This was always going to happen sooner or later. But microsofts involvement goes against all those predicting a microsoft macromedia RIA war.

In an unprecedented move, Microsoft has issued a critical advisory urging users to apply a critical update from Flash Player update from Macromedia.
Microsoft is aware of recent security vulnerabilities in Macromedia Flash Player, a third party software application that also was redistributed with Microsoft Windows XP Service Pack 1, Windows XP Service Pack 2, Windows 98, Windows 98 SE, and Windows Millennium Edition. The Microsoft Security Response Center is in communication with Macromedia and is aware that Macromedia has made updates that are available on their Web site.

According to macromedia:

The current version of Macromedia Flash Player ( contains a fix for the vulnerability.
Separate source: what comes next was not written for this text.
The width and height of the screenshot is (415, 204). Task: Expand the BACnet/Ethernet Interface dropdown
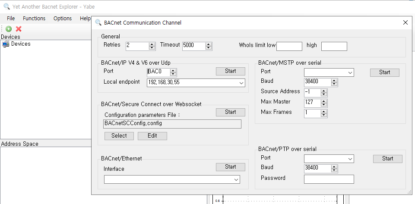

Users who have already upgraded to Flash Player 8 are not affected by this issue. Macromedia recommends all Flash Player 7 and earlier users upgrade to this new version, which can be downloaded from the Macromedia Player Download Center. Updated versions of Flash Player 7 for Linux and Solaris, which contain a fix for the vulnerability, are also available from the Macromedia Player Download Center. For customers with operating systems that do not support Flash Player 8 (Microsoft Windows 95, Microsoft Windows NT, or classic Macintosh operating systems), please refer to the Flash Player 7 update TechNote.

So it seems more reason to upgrade your flash player (insert conspiracy theory ;) ). Good thing flash has its funky new auto update features. hopefully we won’t see too many of these in the future.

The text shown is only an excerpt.